The Company’s income tax expense for the periods presented in the statements of operations represents minimum California franchise taxes. The items accounting for the difference between income taxes computed at the federal statutory rate and the provision for income taxes were as follows:
| 2017 | 2016 | |||
| Statutory federal income tax rate | 34.0% | 34.0% | ||
| State income taxes, net of federal taxes | 6.0% | 6.0% | ||
| Non-deductible items | (1.0)% | (1.0)% | ||
| Valuation allowance | (39.0)% | (39.0)% | ||
| Effective income tax rate | 0.0% | 0.0% |
The Company may not be able to utilize the net operating loss carry forwards for its U.S. income taxes in future periods should it experience a change in ownership as defined in Section 382 of the Internal Revenue Code (“IRC”). Under section 382, should the Company experience a more than 50% change in its ownership over a 3-year period, the Company would be limited based on a formula as defined in the IRC to the amount per year it could utilize in that year of the net operating loss carry forwards. Section 382 of the Internal Revenue Code (“IRC”) imposes limitations on the use of NOL’s and credits following changes in ownership as defined in the IRC. The limitation could reduce the amount of benefits that would be available to offset future taxable income each year, starting with the year of an ownership change. The Company has not completed the complex analysis required by the IRC to determine if an ownership change has occurred.

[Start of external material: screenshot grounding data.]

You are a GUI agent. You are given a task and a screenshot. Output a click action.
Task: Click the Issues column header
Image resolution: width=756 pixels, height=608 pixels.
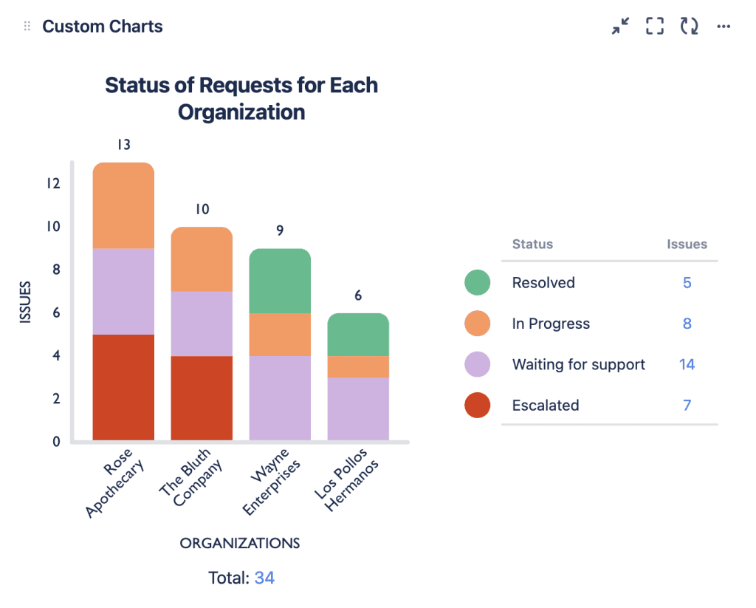[687, 244]
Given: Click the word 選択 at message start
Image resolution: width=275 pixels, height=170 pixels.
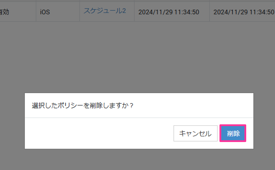Looking at the screenshot, I should [38, 106].
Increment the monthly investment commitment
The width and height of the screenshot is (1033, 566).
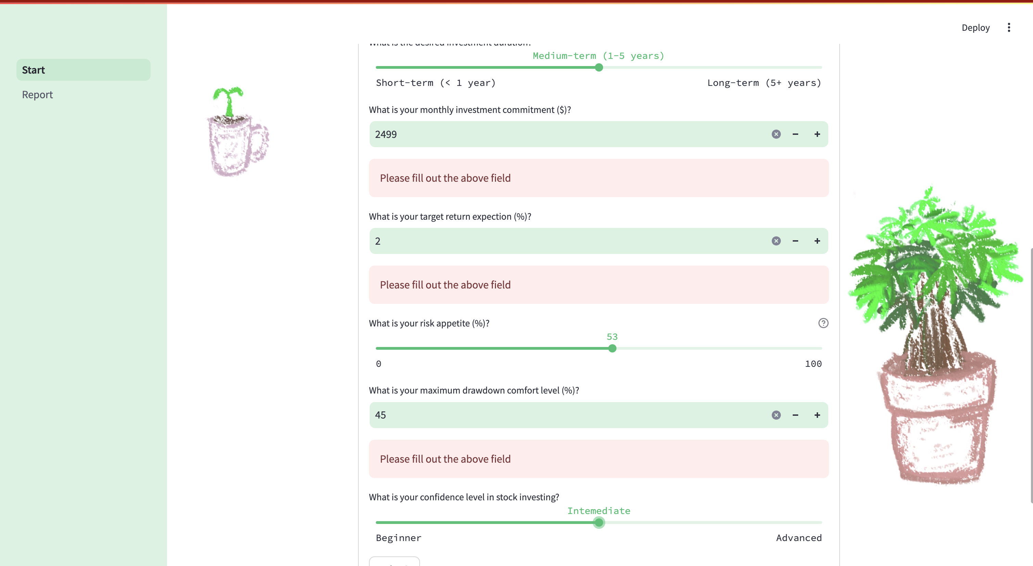pos(817,134)
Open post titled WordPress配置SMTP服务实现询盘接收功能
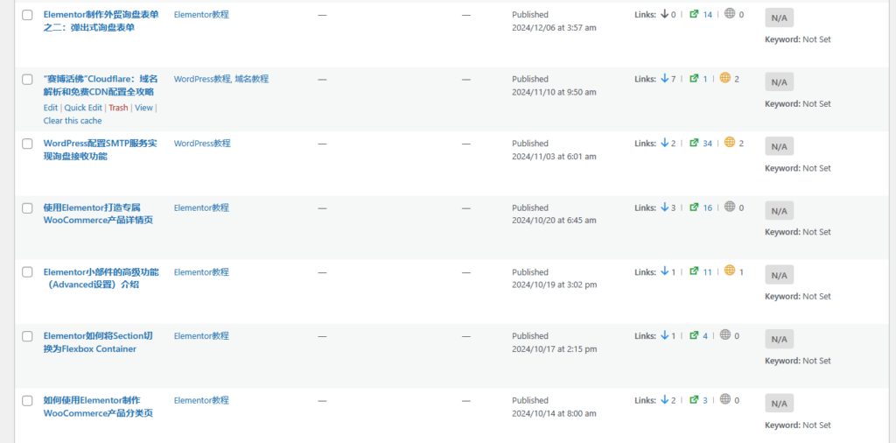Image resolution: width=896 pixels, height=443 pixels. 100,150
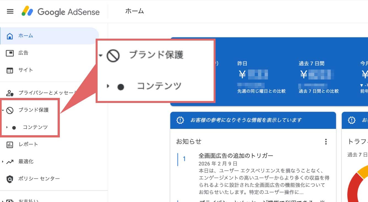
Task: Open the 全画面広告の追加のトリガー announcement
Action: pyautogui.click(x=236, y=156)
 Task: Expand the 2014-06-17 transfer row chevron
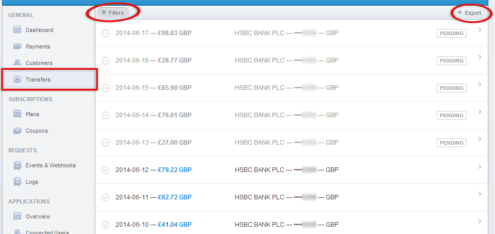click(x=480, y=30)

At April 30, 2017 and 2016, the Company had net operating loss carry forwards available to offset future taxable income of approximately $1,766,636 and $2,575,824, respectively. These carry forwards will begin to expire in the year ending December 31, 2026. Utilization of the net operating loss carry forwards may be subject to a substantial annual limitation due to the ownership change limitations provided by the Internal Revenue Code of 1986, as amended and similar state provisions.
The Company has not performed a change in ownership analysis since its inception in 2010 and, accordingly, some or all of its net operating loss carry forwards may not be available to offset future taxable income. Even if the loss carry forwards are available, they may be subject to substantial annual limitations resulting from past ownership changes, and ownership changes occurring after April 30, 2017, that could result in the expiration of the loss carry forwards before they are utilized.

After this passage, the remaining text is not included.